In reinforcement learning, an agent receives reward on each time step. The goal, loosely speaking, is to maximize the future reward received. But that doesn’t fully define the goal, because each decision can affect what reward the agent can receive the future. Consequently, we’re left with the question “how does potential future reward affect our decision right now?” The “horizon” refers to how far into the future the agent will optimize its reward. You can have finite-horizon objectives, or even infinite-horizon objectives.
I’ll be taking my marshmallow now
One answer to our question is the future doesn’t matter! Our objective is to only maximize the immediate reward received for the next action. You want your marshmallow, and you want it now.
Such an objective is a “finite horizon” objective, where “horizon” refers to how many decision steps into the future the agent cares about the reward it can receive. In this case, we’ve defined a 1-step horizon objective, the most myopic objective you can define, since it only cares about how big the next immediate reward is.
I can wait, for a time
The one-step horizon has an obvious limitation. Maybe if you sacrifice a little bit of reward now you can have a bigger total reward later. If we want the agent to care about the future, we need a longer horizon.
Fortunately, the one-step horizon is easy to generalize to a longer horizon. We could define a 2-step horizon, in which the agent makes a decision that will maximize the total reward it will receive in the next 2 time steps. Or we could choose a 3, or 4, or n-step horizon!
In this finite-horizon regime, the agent cares about how well it can maximize total reward for all steps within the horizon, but after that point, it stops trying to optimize for more reward.

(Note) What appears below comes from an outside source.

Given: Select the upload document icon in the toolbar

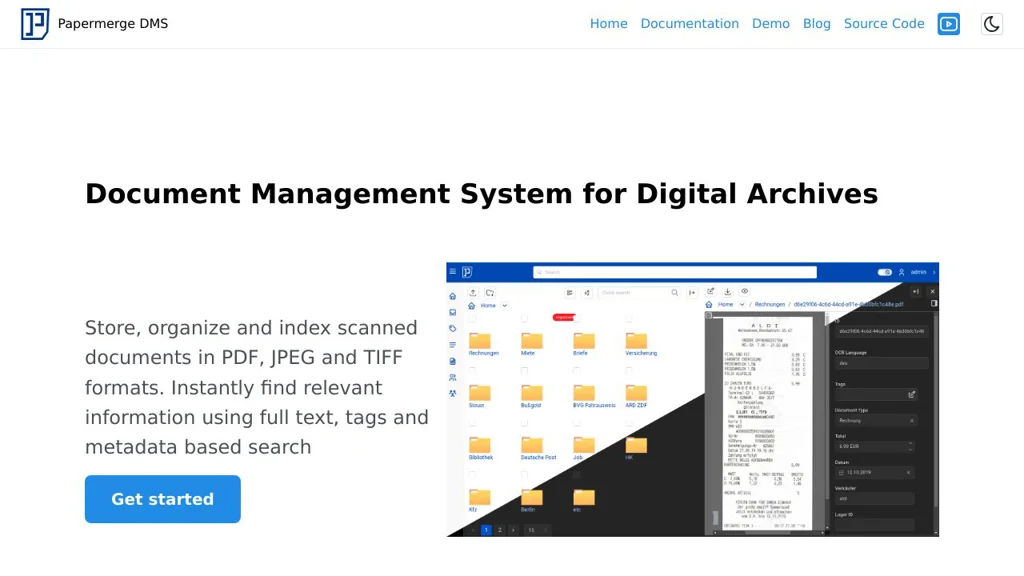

Finite horizons are perhaps the most common objective you’ll see in control theory literature. For example, in model predictive control, the agent optimizes what it can do for the next $n$ time steps. Then, after taking an action, the agent again optimizes what it could do for the next $n$ time steps, looking one step further than on the last step since its moved forward one step in time. This approach is sometimes called “receding horizon” because on each step, the horizon recedes back one step further, always keeping the horizon out of reach.
I have infinite patience, but I’d prefer it now
A finite horizon, even a long finite horizon, does have its limitations of course. You have to pick a somewhat arbitrary threshold, and that choice has sharp consequences. If you choose a horizon of 15, but this causes the agent to miss the opportunity to receive a massive reward on the 16th step, too bad. You chose 15, and that’s what it will optimize for.
We might ask ourselves: is there a way to tell the agent to optimize for an infinite horizon?
Optimizing for an infinite horizon can get a little funky. If we summed up all rewards infinitely far into the future, a policy that generates positive reward indefinitely would have have infinite total reward. Infinite values complicate matters because it makes it impossible to compare many policies. That is, if policy $a$ generated more reward on every time step than policy $b$, but both generated infinite total reward, we would be unable to say that policy $a$ was better than $b$.
One solution to this enigma is to use a discounted infinite horizon objective: the most common objective in RL literature. In an infinite-horizon discounted objective, we sum up each reward, but discount how much we care about each reward by how far into the future it is. Using a discount parameter $\gamma \in [0, 1)$, we define the objective to be:
$$ r_1 + \gamma r_2 + \gamma^2 r_3 + \gamma^3 r_4 + … $$
Because each possible reward is geometrically decreased, we ensure the total value of any infinite future is always finite (assuming all rewards are bounded). When comparing two possible futures that have the same undiscounted reward total, the one that achieves reward faster will win out. That is, this discounted objective prefers getting lots of reward sooner rather than later.
Discounting solves the dilemma of missing the opportunity to achieve a big reward just one or a few steps later than a finite horizon limit, because it accounts for all future reward. However, it does impose a kind of “soft horizon.” The closer The discount is to zero, the more myopic it will be, with it behaving exactly like a one-step finite horizon when $\gamma = 0$.
All moments are equally good, but I’ve got a math problem for you
The discounted objective is an infinite horizon objective, but the discount factor $\gamma$ acts a lot like a horizon. You might wonder if we can do better while avoiding the problem of infinite-value returns.
And we can! Sort of. That is, you can instead consider optimizing the average reward over the entire infinite future. There are even constraints you can add to that objective such that if two futures have the same average reward, you prefer the one that gathers reward the fastest. See the R-learning paper for a discussion of that.
Unfortunately, designing algorithms that optimize the average-reward objective has proven challenging. There is still work in the area, so we may yet find a practical solution. In fact, I’m increasingly optimistic that a solution is within reach. Perhaps when we do, we’ll all switch to using average reward. Until then though, most work sticks with the discounted objective.